26. Antes da data referida em 2, o arguido (C) já tinha tido outras máquinas de jogos no seu estabelecimento, embora com jogos diversos.
27. O arguido (C) tinha conhecimento do teor dos jogos desenvolvidos por ambas as máquinas e do papel neles desempenhado pelo factor sorte.
28. À data dos presentes factos, o arguido (L) era sócio gerente de uma sociedade comercial denominada “..., Ld.ª”, que se dedicava à exploração de máquinas de diversão e jogos lícitos em estabelecimentos próprio ou de terceiros.
29. O arguido (L) tinha conhecimento do teor dos jogos desenvolvidos por ambas as máquinas e do papel neles desempenhado pelo factor sorte.
30. Em 13 de Outubro de 2001, os arguidos (AG) e (CA) encontravam-se no interior do estabelecimento comercial referido em 1, jogando cada um numa das máquinas referidas em 2.
31. O arguido (AG) era cliente habitual do estabelecimento comercial.
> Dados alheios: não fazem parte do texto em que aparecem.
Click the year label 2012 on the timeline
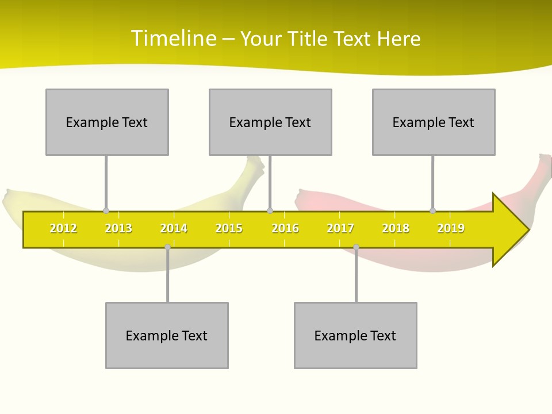(x=63, y=228)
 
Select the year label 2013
(x=118, y=228)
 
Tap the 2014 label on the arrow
(x=174, y=228)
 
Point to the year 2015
(x=229, y=228)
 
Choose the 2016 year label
(x=285, y=228)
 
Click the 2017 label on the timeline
(x=340, y=228)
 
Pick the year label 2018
(x=396, y=228)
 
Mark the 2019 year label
(x=451, y=228)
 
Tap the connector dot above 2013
(x=106, y=211)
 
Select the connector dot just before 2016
(x=270, y=211)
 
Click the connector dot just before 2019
(x=433, y=211)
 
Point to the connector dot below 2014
(x=167, y=247)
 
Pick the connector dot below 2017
(x=356, y=247)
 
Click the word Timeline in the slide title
(x=172, y=39)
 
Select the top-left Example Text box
(x=107, y=122)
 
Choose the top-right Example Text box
(x=434, y=122)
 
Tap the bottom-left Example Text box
(x=167, y=335)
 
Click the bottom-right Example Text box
(x=355, y=335)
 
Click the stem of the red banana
(x=543, y=167)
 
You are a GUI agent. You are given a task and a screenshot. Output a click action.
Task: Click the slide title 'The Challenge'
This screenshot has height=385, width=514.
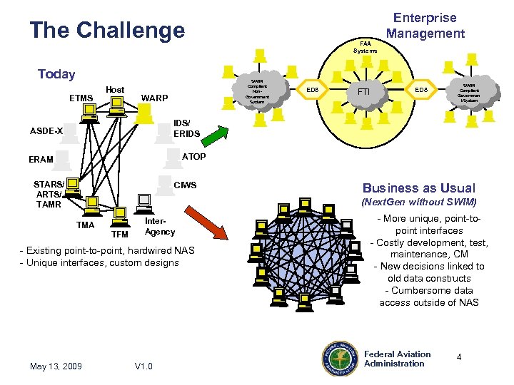click(107, 31)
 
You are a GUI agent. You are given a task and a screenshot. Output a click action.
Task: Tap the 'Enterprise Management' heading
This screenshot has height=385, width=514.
click(425, 26)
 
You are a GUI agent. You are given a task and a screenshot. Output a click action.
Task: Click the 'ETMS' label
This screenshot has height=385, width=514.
click(81, 98)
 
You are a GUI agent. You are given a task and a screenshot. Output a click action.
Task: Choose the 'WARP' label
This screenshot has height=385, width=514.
click(155, 98)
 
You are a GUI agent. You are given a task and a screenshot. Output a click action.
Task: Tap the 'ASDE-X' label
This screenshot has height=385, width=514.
click(46, 131)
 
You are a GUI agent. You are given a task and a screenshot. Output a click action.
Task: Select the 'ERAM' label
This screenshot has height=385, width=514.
click(41, 160)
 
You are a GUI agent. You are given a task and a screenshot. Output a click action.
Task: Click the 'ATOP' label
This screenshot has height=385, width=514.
click(194, 156)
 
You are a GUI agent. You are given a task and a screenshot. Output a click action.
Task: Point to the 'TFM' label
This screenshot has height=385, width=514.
click(120, 234)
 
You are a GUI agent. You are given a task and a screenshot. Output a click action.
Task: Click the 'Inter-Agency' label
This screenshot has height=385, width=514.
click(159, 227)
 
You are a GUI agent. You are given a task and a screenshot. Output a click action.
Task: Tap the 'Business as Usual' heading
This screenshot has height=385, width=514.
click(418, 188)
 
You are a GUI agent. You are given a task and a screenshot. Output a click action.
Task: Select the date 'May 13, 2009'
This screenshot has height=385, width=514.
click(56, 366)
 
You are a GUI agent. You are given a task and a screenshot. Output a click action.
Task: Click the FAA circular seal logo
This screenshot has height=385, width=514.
click(340, 358)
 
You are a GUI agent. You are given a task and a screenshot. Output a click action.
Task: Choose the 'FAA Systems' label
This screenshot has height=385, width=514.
click(365, 47)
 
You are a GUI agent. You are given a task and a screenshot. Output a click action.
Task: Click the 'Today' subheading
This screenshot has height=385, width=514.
click(56, 74)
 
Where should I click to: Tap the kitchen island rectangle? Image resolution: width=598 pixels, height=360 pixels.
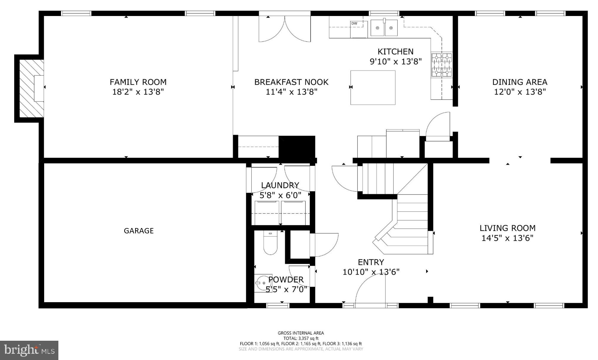[373, 87]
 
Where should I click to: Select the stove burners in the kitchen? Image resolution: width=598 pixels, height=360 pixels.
[442, 65]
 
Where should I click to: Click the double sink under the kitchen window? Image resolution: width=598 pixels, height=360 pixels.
[384, 28]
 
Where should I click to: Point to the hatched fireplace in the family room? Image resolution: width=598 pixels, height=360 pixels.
[30, 88]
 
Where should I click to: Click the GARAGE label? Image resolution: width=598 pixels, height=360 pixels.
[139, 231]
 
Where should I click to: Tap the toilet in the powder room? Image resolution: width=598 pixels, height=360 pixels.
[270, 243]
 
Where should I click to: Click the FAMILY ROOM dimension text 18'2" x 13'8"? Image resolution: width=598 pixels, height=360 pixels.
[138, 92]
32. Jogava na máquina, como descrito, com o intuito de se divertir e motivado por curiosidade.
33. O arguido (AG) tinha conhecimento do teor do jogo desenvolvido pelas referidas máquinas e do papel nele desempenhado pelo factor sorte.
34. Os arguidos (C) e (L) agiram livre e conscientemente, em comunhão de esforços e de intenções, com intuito de retirarem lucro da actividade e bem sabendo que o jogo desenvolvido pelas máquinas referidas em 4. e 18. só podia ser explorado nos locais legalmente autorizados e bem assim que as suas condutas eram punidas e proibidas por lei.
Mais se provou:
35. O arguido (C) aufere mensalmente uma quantia média de 900 euros.
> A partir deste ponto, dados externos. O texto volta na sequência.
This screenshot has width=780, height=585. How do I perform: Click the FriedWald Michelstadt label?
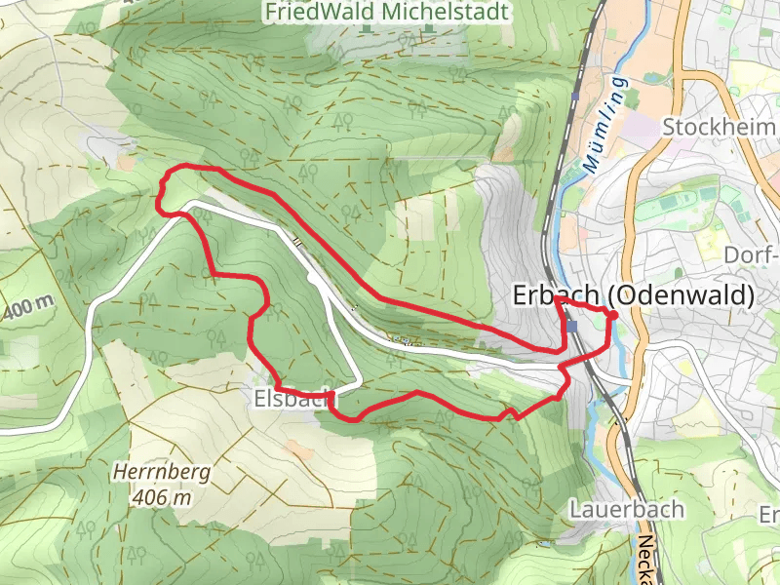pos(387,12)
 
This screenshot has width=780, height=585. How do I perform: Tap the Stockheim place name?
pos(720,127)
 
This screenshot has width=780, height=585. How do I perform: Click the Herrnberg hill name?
pos(161,473)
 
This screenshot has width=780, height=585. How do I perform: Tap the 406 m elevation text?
pos(161,497)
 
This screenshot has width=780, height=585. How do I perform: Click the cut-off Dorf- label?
pos(754,255)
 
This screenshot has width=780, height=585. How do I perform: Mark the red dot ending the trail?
pos(611,314)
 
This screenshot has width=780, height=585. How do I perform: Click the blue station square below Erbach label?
pos(573,326)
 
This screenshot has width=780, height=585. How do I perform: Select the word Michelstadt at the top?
pos(447,12)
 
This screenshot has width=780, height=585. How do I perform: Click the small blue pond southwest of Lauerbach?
pos(544,542)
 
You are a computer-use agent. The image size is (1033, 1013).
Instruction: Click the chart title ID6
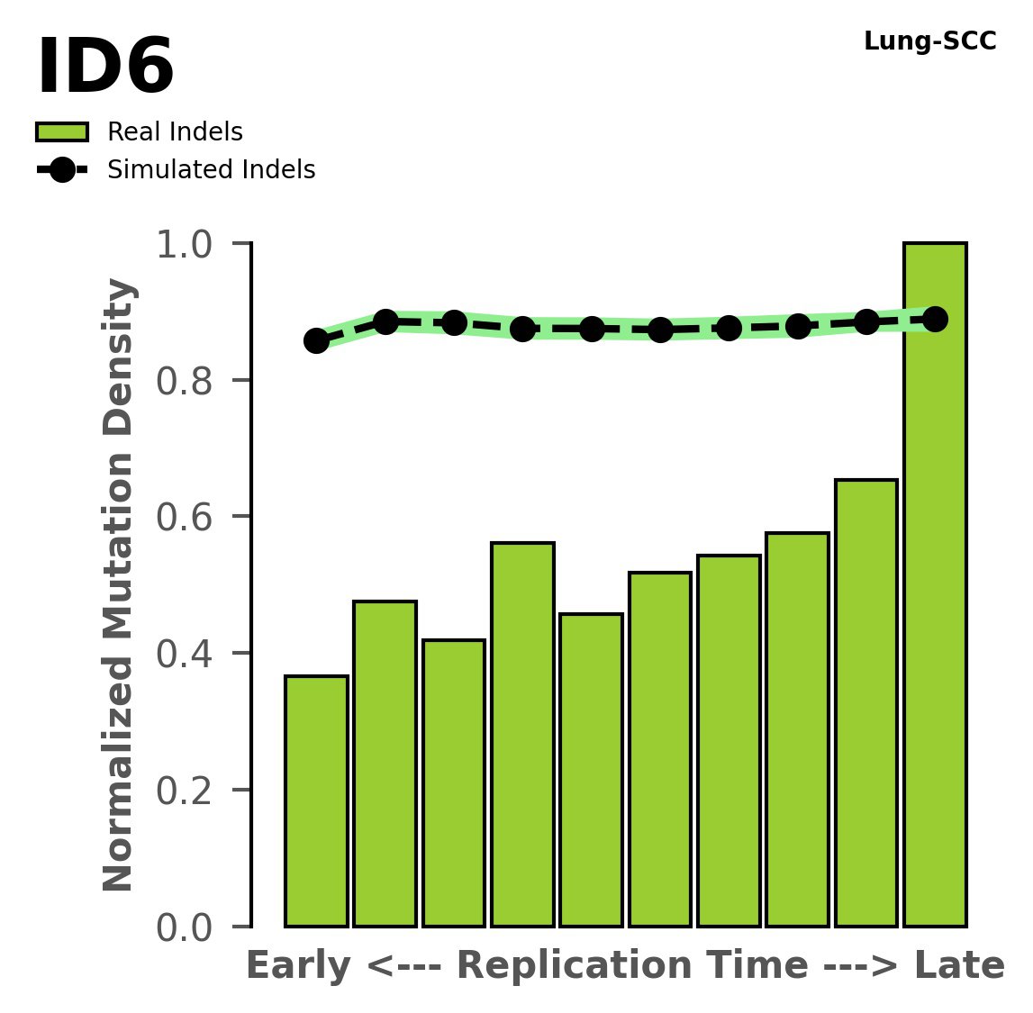coord(105,68)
36. É casado, sendo a sua esposa doméstica, não auferindo quaisquer rendimentos.
37. Tem um filho de 10 anos, estudante.
38. Tem como habilitações literárias a 4ª classe.
39. O arguido (C) não tem antecedentes criminais.
40. O arguido (L) aufere, na sua actividade profissional, a quantia mensal média de 1500 euros.
41. É casado, auferindo a sua esposa a quantia mensal média de 500 euros.
42. O seu agregado familiar é ainda composto por 2 filhos, de 6 e 16 anos, ambos estudantes, que sustenta.
43. Suporta a quantia mensal de 650 euros a título de renda da casa.
44. O arguido (L) é titular de uma quota social da sociedade referida em 28, no valor nominal de 160.000 euros.
45. O arguido (L) tem averbado no seu registo criminal uma condenação na pena de 80 dias de multa à taxa diária de 5 euros, num total de 400 euros, pela prática de um crime de exploração ilícita de jogo, p. e p. pelo DL 422/89 de 2/12, praticado em 01-03-1998, por sentença condenatória proferida em 18-03-2004, transitada em julgado em 02-04-2004, proferida por este 3º juízo do Tribunal Judicial da Comarca do Montijo.
46. O arguido (AG) é aglomerador de cortiça.
47. Aufere mensalmente, na sua actividade profissional, a quantia de 900 euros.
48. É casado, auferindo a sua esposa a quantia mensal de 750 euros.
49. O seu agregado familiar é ainda composto por 2 filhos, de 10 e 4 anos, ambos estudantes.
50. Suporta a quantia mensal de 400 euros a título de renda de casa.
51. Tem como habilitações literárias o 2º ciclo completo.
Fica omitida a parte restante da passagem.